> [BRIEF]
Could you write out every record below exactly, leaving out any pictures?

Saved data entries
++++++

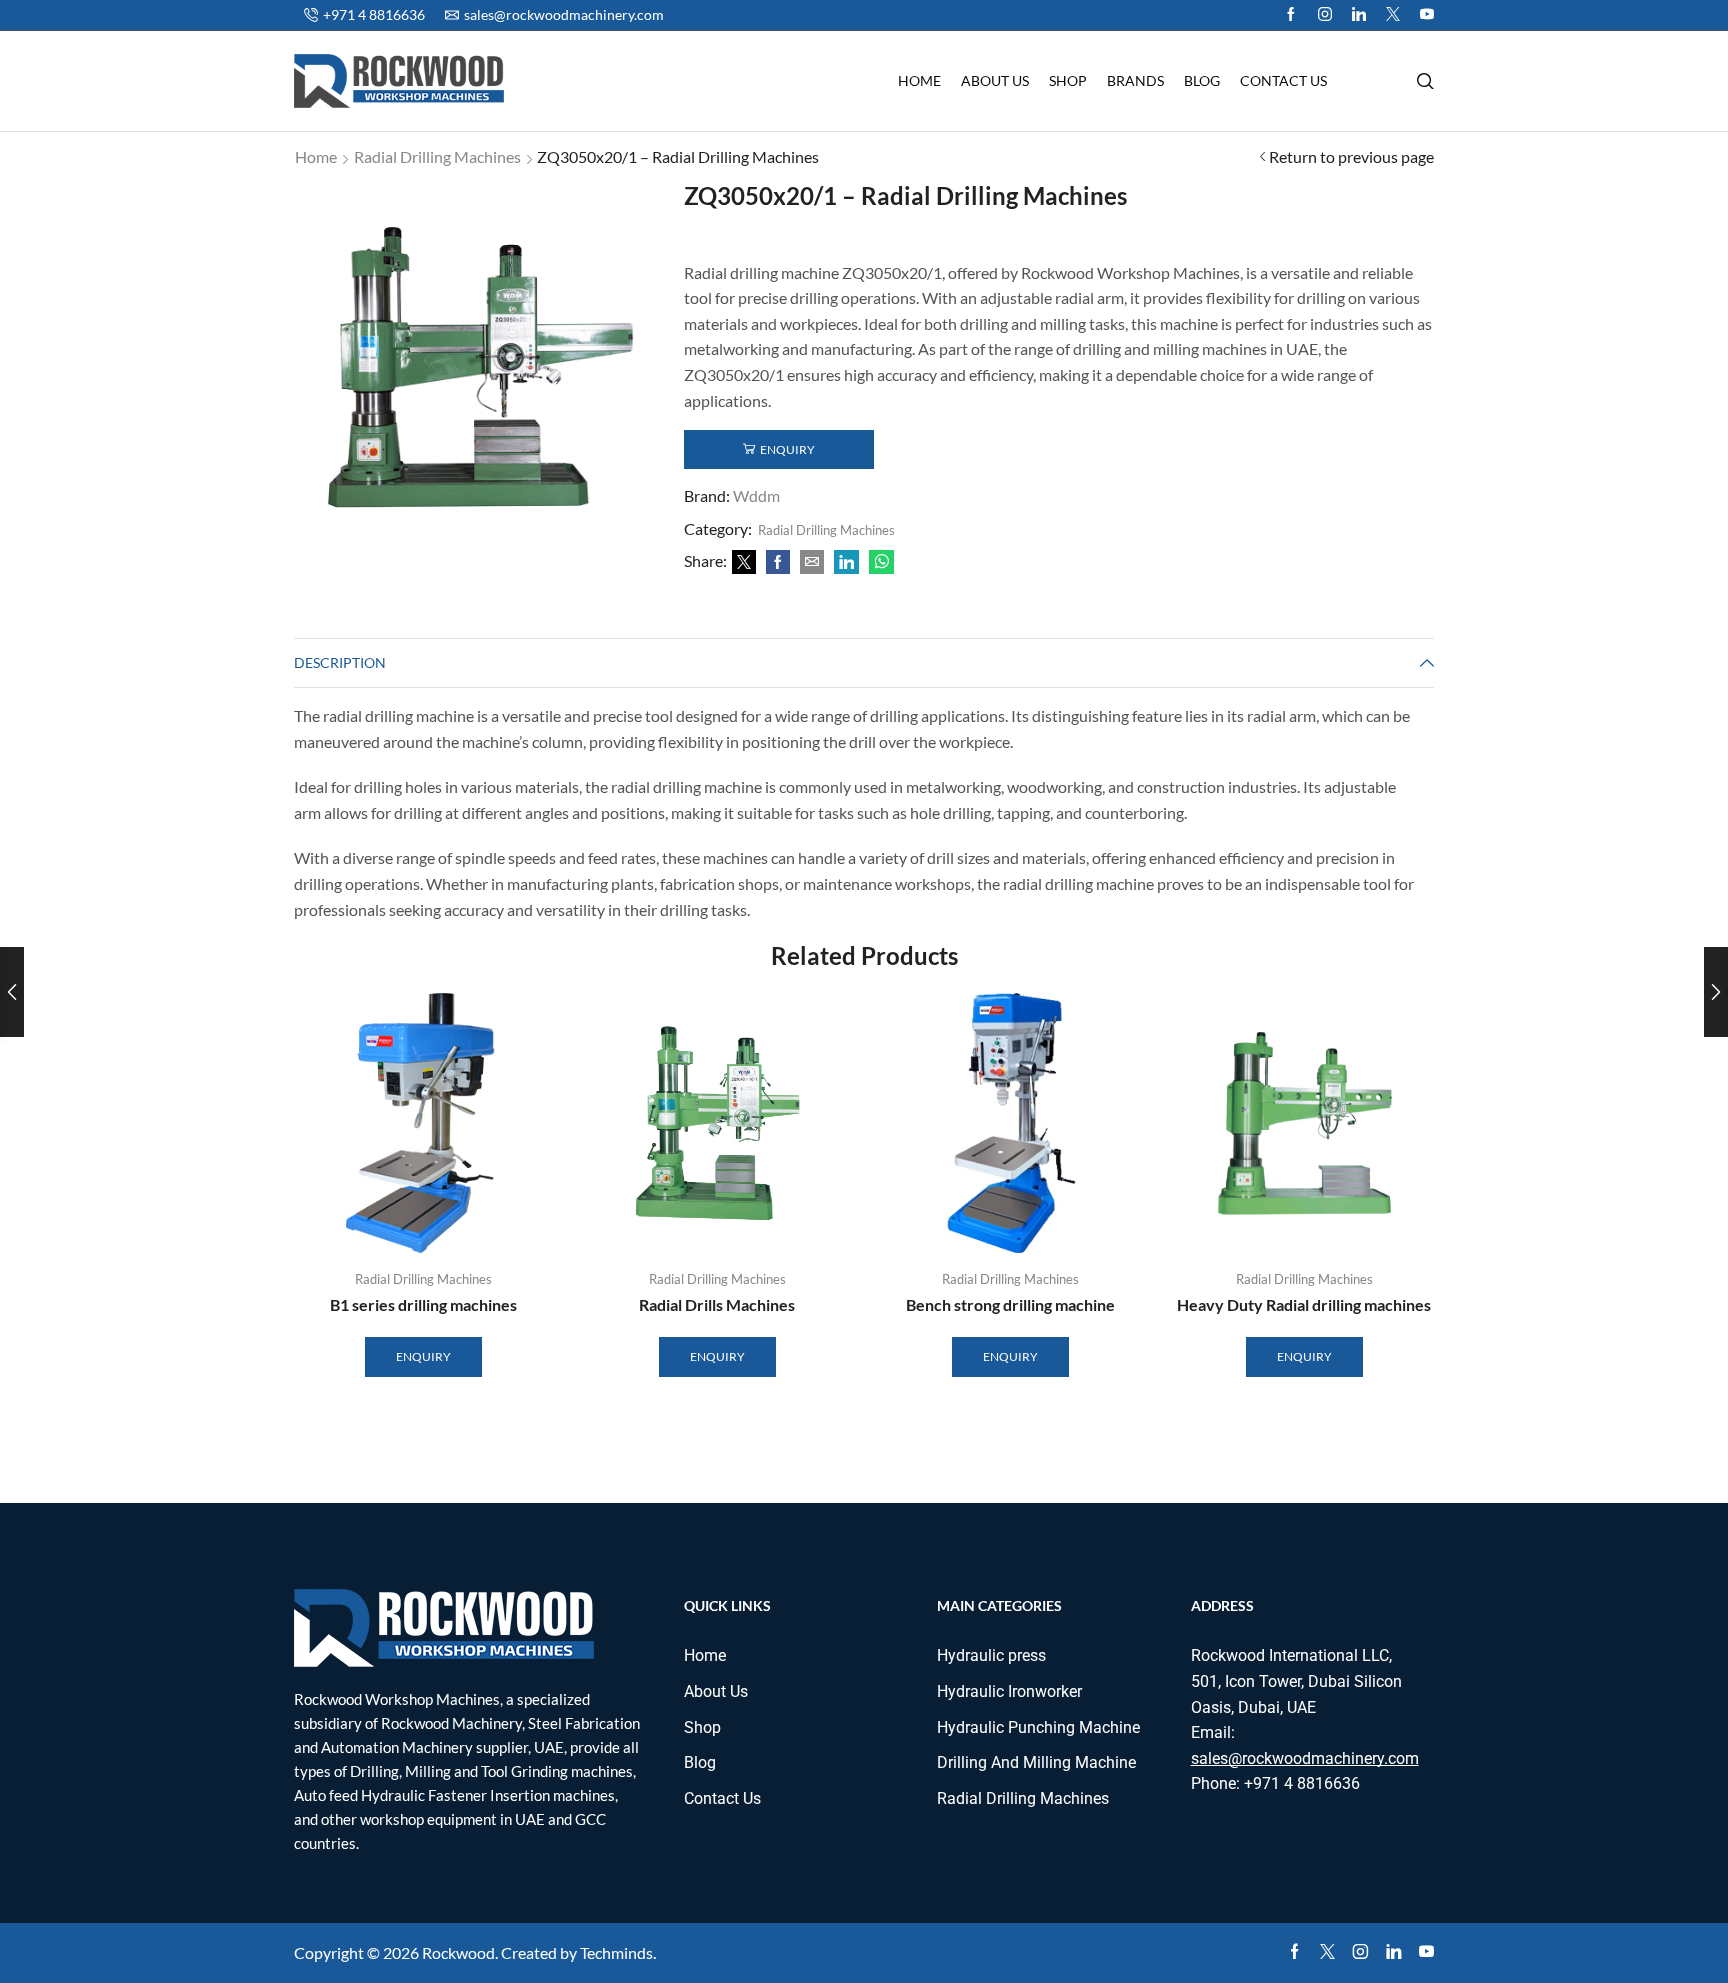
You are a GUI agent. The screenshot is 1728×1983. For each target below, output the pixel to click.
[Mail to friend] (812, 562)
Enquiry (787, 449)
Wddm (756, 495)
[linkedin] (846, 562)
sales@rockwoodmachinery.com (1305, 1758)
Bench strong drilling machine (1010, 1304)
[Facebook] (1291, 15)
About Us (995, 80)
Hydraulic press (991, 1655)
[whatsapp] (879, 562)
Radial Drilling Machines (437, 156)
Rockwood (458, 1952)
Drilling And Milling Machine (1036, 1762)
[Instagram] (1325, 15)
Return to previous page (1351, 156)
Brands (1135, 80)
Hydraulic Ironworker (1009, 1691)
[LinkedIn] (1359, 15)
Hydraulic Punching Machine (1038, 1727)
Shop (1068, 80)
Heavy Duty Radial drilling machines (1304, 1304)
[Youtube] (1427, 15)
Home (919, 80)
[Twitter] (744, 562)
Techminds (616, 1952)
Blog (1202, 80)
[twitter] (1393, 15)
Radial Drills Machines (717, 1304)
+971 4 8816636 (1302, 1783)
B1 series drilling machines (423, 1304)
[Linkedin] (1393, 1952)
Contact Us (1283, 80)
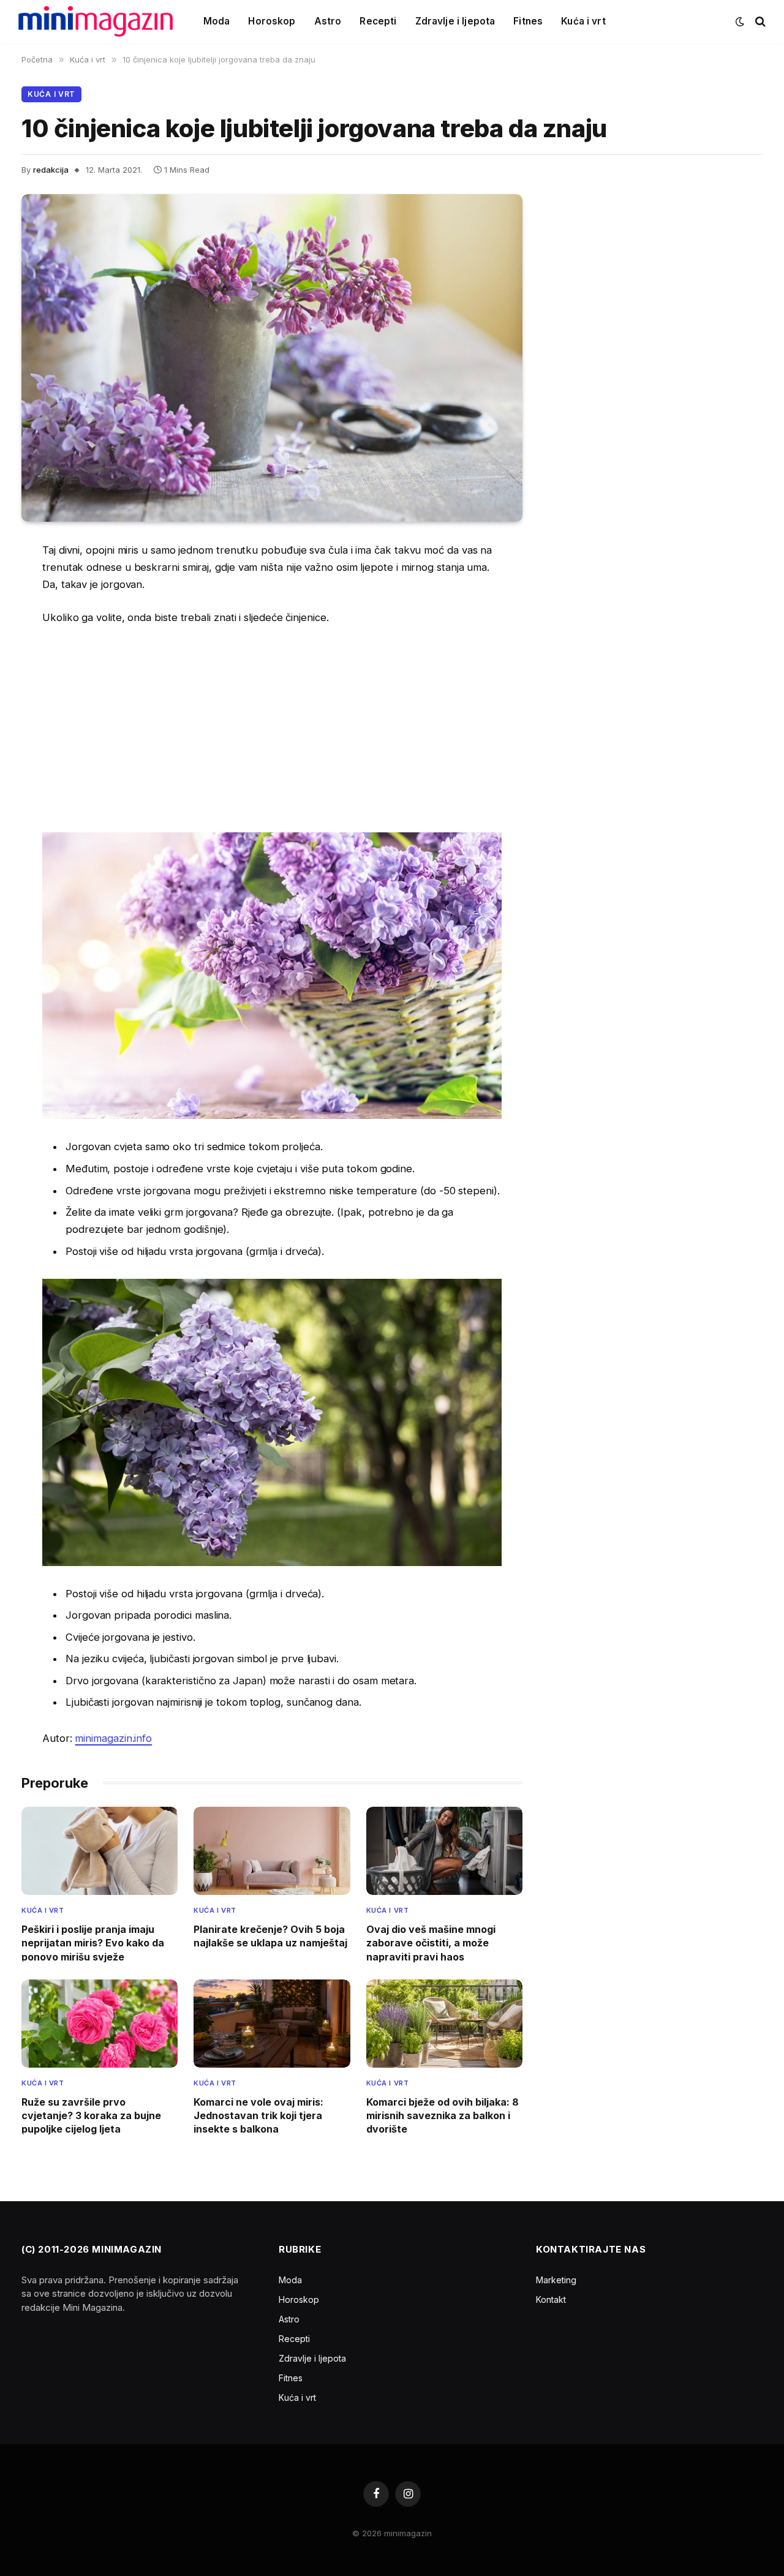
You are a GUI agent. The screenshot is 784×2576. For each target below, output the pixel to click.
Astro (328, 21)
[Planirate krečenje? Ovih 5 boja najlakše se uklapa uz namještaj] (272, 1851)
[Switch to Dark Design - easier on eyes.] (740, 21)
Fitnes (528, 21)
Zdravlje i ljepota (455, 21)
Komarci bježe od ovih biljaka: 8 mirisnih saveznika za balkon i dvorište (442, 2116)
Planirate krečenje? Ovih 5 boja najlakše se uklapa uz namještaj (270, 1936)
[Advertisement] (272, 727)
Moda (216, 21)
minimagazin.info (113, 1738)
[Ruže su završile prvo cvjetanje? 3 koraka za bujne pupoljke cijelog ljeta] (99, 2023)
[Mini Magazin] (95, 21)
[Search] (759, 22)
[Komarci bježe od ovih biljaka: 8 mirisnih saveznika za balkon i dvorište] (444, 2023)
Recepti (378, 21)
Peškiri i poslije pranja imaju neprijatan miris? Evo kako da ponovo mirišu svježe (92, 1943)
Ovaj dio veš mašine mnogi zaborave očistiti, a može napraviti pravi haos (431, 1943)
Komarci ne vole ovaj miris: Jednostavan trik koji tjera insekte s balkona (258, 2116)
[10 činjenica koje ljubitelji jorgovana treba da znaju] (271, 358)
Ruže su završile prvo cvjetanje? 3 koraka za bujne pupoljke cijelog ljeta (91, 2116)
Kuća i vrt (583, 21)
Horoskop (271, 21)
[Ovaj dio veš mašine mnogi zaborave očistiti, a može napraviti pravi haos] (444, 1851)
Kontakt (551, 2299)
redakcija (51, 170)
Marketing (556, 2280)
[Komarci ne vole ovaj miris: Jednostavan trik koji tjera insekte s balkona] (272, 2023)
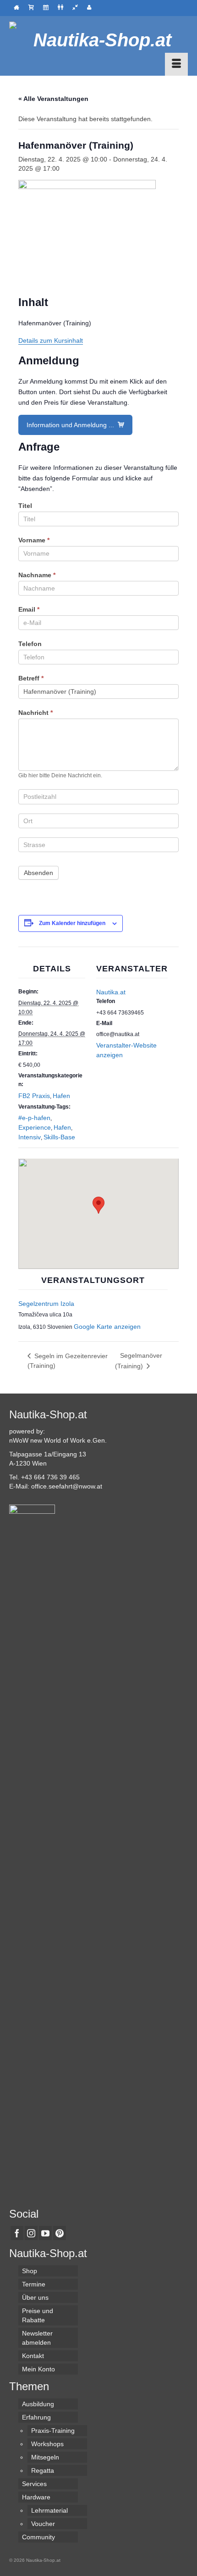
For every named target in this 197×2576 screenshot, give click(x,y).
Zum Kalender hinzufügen (72, 923)
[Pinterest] (59, 2233)
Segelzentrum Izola (46, 1303)
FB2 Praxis (34, 1095)
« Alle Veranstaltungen (53, 98)
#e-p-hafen (34, 1117)
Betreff (31, 678)
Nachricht (35, 712)
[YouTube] (45, 2233)
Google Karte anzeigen (107, 1326)
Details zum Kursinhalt (50, 340)
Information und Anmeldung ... (71, 425)
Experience (34, 1127)
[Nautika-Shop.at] (98, 40)
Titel (25, 505)
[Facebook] (17, 2233)
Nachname (36, 575)
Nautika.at (111, 992)
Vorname (33, 540)
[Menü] (176, 64)
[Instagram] (31, 2233)
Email (28, 609)
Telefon (30, 643)
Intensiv (29, 1137)
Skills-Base (59, 1137)
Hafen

++++++

> [RESPONSE TO THIS TASK]
You are a GUI agent. The screenshot is 1728×1983. For each target below, output the pixel to click.
[Mail to friend] (812, 562)
Enquiry (787, 449)
Wddm (756, 495)
[linkedin] (846, 562)
sales@rockwoodmachinery.com (1305, 1758)
Bench strong drilling machine (1010, 1304)
[Facebook] (1291, 15)
About Us (995, 80)
Hydraulic press (991, 1655)
[whatsapp] (879, 562)
Radial Drilling Machines (437, 156)
Rockwood (458, 1952)
Drilling And Milling Machine (1036, 1762)
[Instagram] (1325, 15)
Return to previous page (1351, 156)
Brands (1135, 80)
Hydraulic Ironworker (1009, 1691)
[LinkedIn] (1359, 15)
Hydraulic Punching Machine (1038, 1727)
Shop (1068, 80)
Heavy Duty Radial drilling machines (1304, 1304)
[Youtube] (1427, 15)
Home (919, 80)
[Twitter] (744, 562)
Techminds (616, 1952)
Blog (1202, 80)
[twitter] (1393, 15)
Radial Drills Machines (717, 1304)
+971 4 8816636 (1302, 1783)
B1 series drilling machines (423, 1304)
[Linkedin] (1393, 1952)
Contact Us (1283, 80)
You are a GUI agent. The screenshot is 784×2576. For each target below, output the pixel to click.
Astro (328, 21)
[Planirate krečenje? Ovih 5 boja najlakše se uklapa uz namještaj] (272, 1851)
[Switch to Dark Design - easier on eyes.] (740, 21)
Fitnes (528, 21)
Zdravlje i ljepota (455, 21)
Komarci bježe od ovih biljaka: 8 mirisnih saveznika za balkon i dvorište (442, 2116)
Planirate krečenje? Ovih 5 boja najlakše se uklapa uz namještaj (270, 1936)
[Advertisement] (272, 727)
Moda (216, 21)
minimagazin.info (113, 1738)
[Ruže su završile prvo cvjetanje? 3 koraka za bujne pupoljke cijelog ljeta] (99, 2023)
[Mini Magazin] (95, 21)
[Search] (759, 22)
[Komarci bježe od ovih biljaka: 8 mirisnih saveznika za balkon i dvorište] (444, 2023)
Recepti (378, 21)
Peškiri i poslije pranja imaju neprijatan miris? Evo kako da ponovo mirišu svježe (92, 1943)
Ovaj dio veš mašine mnogi zaborave očistiti, a može napraviti pravi haos (431, 1943)
Komarci ne vole ovaj miris: Jednostavan trik koji tjera insekte s balkona (258, 2116)
[10 činjenica koje ljubitelji jorgovana treba da znaju] (271, 358)
Ruže su završile prvo cvjetanje? 3 koraka za bujne pupoljke cijelog ljeta (91, 2116)
Kuća i vrt (583, 21)
Horoskop (271, 21)
[Ovaj dio veš mašine mnogi zaborave očistiti, a može napraviti pravi haos] (444, 1851)
Kontakt (551, 2299)
redakcija (51, 170)
Marketing (556, 2280)
[Komarci ne vole ovaj miris: Jednostavan trik koji tjera insekte s balkona] (272, 2023)
For every named target in this 197×2576 screenshot, give click(x,y).
Zum Kalender hinzufügen (72, 923)
[Pinterest] (59, 2233)
Segelzentrum Izola (46, 1303)
FB2 Praxis (34, 1095)
« Alle Veranstaltungen (53, 98)
#e-p-hafen (34, 1117)
Betreff (31, 678)
Nachricht (35, 712)
[YouTube] (45, 2233)
Google Karte anzeigen (107, 1326)
Details zum Kursinhalt (50, 340)
Information und Anmeldung ... (71, 425)
Experience (34, 1127)
[Nautika-Shop.at] (98, 40)
Titel (25, 505)
[Facebook] (17, 2233)
Nachname (36, 575)
Nautika.at (111, 992)
Vorname (33, 540)
[Menü] (176, 64)
[Instagram] (31, 2233)
Email (28, 609)
Telefon (30, 643)
Intensiv (29, 1137)
Skills-Base (59, 1137)
Hafen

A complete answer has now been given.